想要解决这些问题就需要在源头控制试验方案,首先是脐带的处理过程要尽量完整的剥离脐带中蕴含的血管避免后续分离中出现杂细胞,其次脐带处理过程尽量将脐带裁剪为1-2mm的方形小块,在有条件的情况下可以适当对组织块进行消化后在贴板培养。
传代
有部分小伙伴在细胞传代过程会出现子代细胞贴壁效果不佳、细胞形态异常等情况,并且影响后续的实验操作甚至无法进行。
产生这样的原因主要是因为在细胞传代过程消化过度引起,为避免产生这样不利的影响可以严格控制消化时间尽量不要超过两分钟,同时每间隔30s取出观察消化情况并拍打培养瓶帮助细胞脱落。
若实验室细胞种子有富余的情况建议重新制备,若无富余仍想试图挽救一下可以通过将现有细胞消化离心收集,提高接种密度同时适当调高血清密度,待细胞恢复后可继续进行试验,若细胞形态偏瘦不饱满也可以尝试提高血清密度进行挽救,同时血清在使用或者分装前需要混合均匀。
冻存
实验室常规冻存细胞过程也是大家必备的实验技能之一,但是很多情况下会出现冻存复苏出来的细胞状态不佳、贴壁性能减弱的情况。

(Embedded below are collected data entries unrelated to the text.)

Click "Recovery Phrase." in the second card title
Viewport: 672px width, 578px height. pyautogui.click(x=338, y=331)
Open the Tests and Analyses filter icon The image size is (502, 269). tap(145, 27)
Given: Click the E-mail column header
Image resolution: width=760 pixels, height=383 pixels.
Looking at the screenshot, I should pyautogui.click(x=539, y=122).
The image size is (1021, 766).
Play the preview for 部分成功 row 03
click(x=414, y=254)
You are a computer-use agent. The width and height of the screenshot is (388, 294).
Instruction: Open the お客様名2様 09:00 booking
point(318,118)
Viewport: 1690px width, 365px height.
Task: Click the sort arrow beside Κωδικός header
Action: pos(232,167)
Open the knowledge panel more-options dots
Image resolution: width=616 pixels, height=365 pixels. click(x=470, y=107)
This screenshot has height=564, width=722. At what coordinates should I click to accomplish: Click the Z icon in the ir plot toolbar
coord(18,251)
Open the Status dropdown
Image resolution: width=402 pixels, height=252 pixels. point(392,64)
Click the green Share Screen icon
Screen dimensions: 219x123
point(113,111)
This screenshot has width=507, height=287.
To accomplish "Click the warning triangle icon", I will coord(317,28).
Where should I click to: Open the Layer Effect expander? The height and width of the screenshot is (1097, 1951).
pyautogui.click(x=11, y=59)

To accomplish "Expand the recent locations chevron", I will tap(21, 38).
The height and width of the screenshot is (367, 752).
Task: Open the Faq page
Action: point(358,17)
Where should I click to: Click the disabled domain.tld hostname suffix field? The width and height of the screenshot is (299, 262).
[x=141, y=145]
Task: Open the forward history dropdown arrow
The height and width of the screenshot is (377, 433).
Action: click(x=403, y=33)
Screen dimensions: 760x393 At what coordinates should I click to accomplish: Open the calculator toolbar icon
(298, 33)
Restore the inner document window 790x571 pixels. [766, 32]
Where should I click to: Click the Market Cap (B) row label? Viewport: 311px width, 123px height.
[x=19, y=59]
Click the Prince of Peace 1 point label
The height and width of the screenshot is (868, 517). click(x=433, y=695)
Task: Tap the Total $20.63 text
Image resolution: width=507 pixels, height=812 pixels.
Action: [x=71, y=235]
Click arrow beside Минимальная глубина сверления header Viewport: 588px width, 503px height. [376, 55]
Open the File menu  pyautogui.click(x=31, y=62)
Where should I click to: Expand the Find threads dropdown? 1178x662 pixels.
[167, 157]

首先我们需要根据实际情况对细胞状态进行评估,冻存时调整好冻存的细胞密度,这是我们冻存实验的关键性因素;
其次,DMSO的添加量以及添加顺序也可以对细胞产生不可逆的影响,
实验室常规操作有两种,
第一是先配制冻存体系把所有组分直接混合均匀后再与细胞重悬;
第二种是先将除DMSO除外的组分混合均匀后重悬细胞,再逐渐添加DMSO,最后混合均匀进行冻存;
这样操作的目的都是为了降低DMSO与其他试剂混合过程的产热引起细胞的损伤;
第三冻存液重悬细胞后要控制好转移分装的时间,不宜太长或过短,过长会因为DMSO毒性损伤细胞,时间过短DMSO无法转入细胞起到保护细胞的作用。